- A statue formerly believed to be a depiction of Abu, now instead assumed to represent a worshiper.
- Major cult center: Eshnunna

Genealogy
- Parents: Ninhursag and either Enki or Enlil
- Spouse: gu_{2}-la_{2}

= Abu (god) =

Mesopotamian god

Abu was a Mesopotamian god. His character is poorly understood, though it is assumed he might have been associated with vegetation and with snakes. He was often paired with the deity gu_{2}-la_{2}, initially regarded as distinct from Gula, but later conflated with her.

==Name and character==
The reading of the second sign in the name ab-u_{2} is uncertain, and in addition to Abu, the second proposed reading of the name is Abba. According to Jeremiah Peterson, the former option is supported by the partial etymology assigned to this theonym in the myth Enki and Ninmah, lugal u_{2}, "lord of the plants." It might be either an example of scribal wordplay or an invented scholarly etymology for his name. As pointed out by Gianni Marchesi, for the assumed pun on the name to work, it would have to end in the phoneme u. Dina Katz translates Abu's name as "father plant." However, it is generally assumed the theonym is unrelated to Akkadian abum, "father."

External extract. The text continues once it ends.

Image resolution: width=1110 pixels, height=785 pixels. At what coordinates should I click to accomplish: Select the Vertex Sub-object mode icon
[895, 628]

Abu's character is poorly known. Irene Sibbing-Plantholt suggests that in the Diyala area he was associated with snakes and the underworld, while in the south of Mesopotamia he instead functioned as a vegetation deity related to various dying gods. However, Gianni Marchesi and Nicolo Marchetti argue that the only evidence for his connection with plant life is an epithet assigned to him in Enki and Ninhursag, which might not represent his actual functions. In this myth, he is the first of the deities created by Ninhursag to relieve Enki's pain, the other seven being Ninsikila (Meskilak), Ningirida, Ninkasi, Nanshe, Azimua, Ninti and Inzak. He is specifically tasked with dealing with the pain of the scalp, which is most likely a pun on his name and the Akkadian word abbuttu.

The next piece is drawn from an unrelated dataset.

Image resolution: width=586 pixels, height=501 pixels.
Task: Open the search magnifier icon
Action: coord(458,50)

==Associations with other deities==
===Gula===
Due to their frequent juxtaposition, it is assumed that Abu's spouse was the goddess gu_{2}-la_{2}, whose role in the Mesopotamian pantheon remains poorly known. According to Jeremiah Peterson, while gu_{2}-la_{2} eventually came to be treated as an alternate orthography of the theonym Gula, she was most likely originally a distinct deity, and might have still been recognized as such in the Old Babylonian period. Authors who support the view these two homophonous goddesses were originally separate include Marcos Such-Gutiérrez, Joan Goodnick Westenholz and Irene Sibbing-Plantholt. Abu and gu_{2}-la_{2} appear together in the Nippur god list, where gu_{2}-la_{2} and Gula are kept apart, in other god lists, and in an Old Babylonian seal inscription. In the Weidner god list and in An = Anum Gula is listed as the spouse of Abu, though in the former case the presence of a separate entry for a deity Gulazida, "the true Gula," might indicate that the spouse of Abu and the healing goddess were treated as separate, while the latter might be an example of late confusion. In addition to Gula, gu_{2}-la_{2} might have also been conflated or confused with Ukulla, the wife of Tishpak.

===Ibaum===
According to Irene Sibbing-Plantholt, Abu might correspond to the deity Ipaḫum (or Iba'um), "viper." He was apparently understood as the divine vizier (sukkal) of Ningishzida, though according to Frans Wiggermann he might have originally been associated with Ninazu in the third millennium BCE. A city named after him, Bāb-Iba'um, existed in the proximity of the Diyala River, and appears in four year formulas of king Bilalama of Eshnunna. Despite his name, Iba'um might have been depicted in anthropomorphic form on cylinder seals.

===Other relations===
A non-standard god list from Nippur places Abu next to Bau, presumably based on their shared connection to Lagash and the graphic similarity between their names. Gebhard Selz points out that a tradition in which Abu was her son is also attested, and proposes that it might be related to the fact that under Uru'inimgina a field associated with Abu has been reassigned to Bau. Abu could also be viewed as a son of Ninhursag and either Enki or Enlil. A further deity who might correspond to Abu is Abba, the doorkeeper of the Esagil. Identifying Abu with either Dumuzi or Ninurta is limited to texts from the late second and early first millennium BCE.

==Worship==
Abu is attested in theophoric names from Shuruppak and Lagash from the Early Dynastic period, such as Ur-Abu or Shubur-Abu. He was also one of the gods worshiped in the "trans-Tigridian" area, between the Tigris and the Zagros Mountains. A copper bowl inscribed with a dedication to him has been found in Eshnunna, though it is not certain if it comes from the Early Dynastic or Old Akkadian period. However, a building excavated in the same area sometimes referred to as the temple of Abu in older literature likely did not fulfill such a function in antiquity, and the statue found inside is now agreed to be a representation of a donor rather than a deity. In Lagash, a field named after Abu apparently existed, and an inscription refers to it "Lugalanda's own field." In the Ur III period, Abu received offerings in Kuara in the local temple of Ninsun alongside this goddess, her husband Lugalbanda, Dumuzi and Geshtinanna.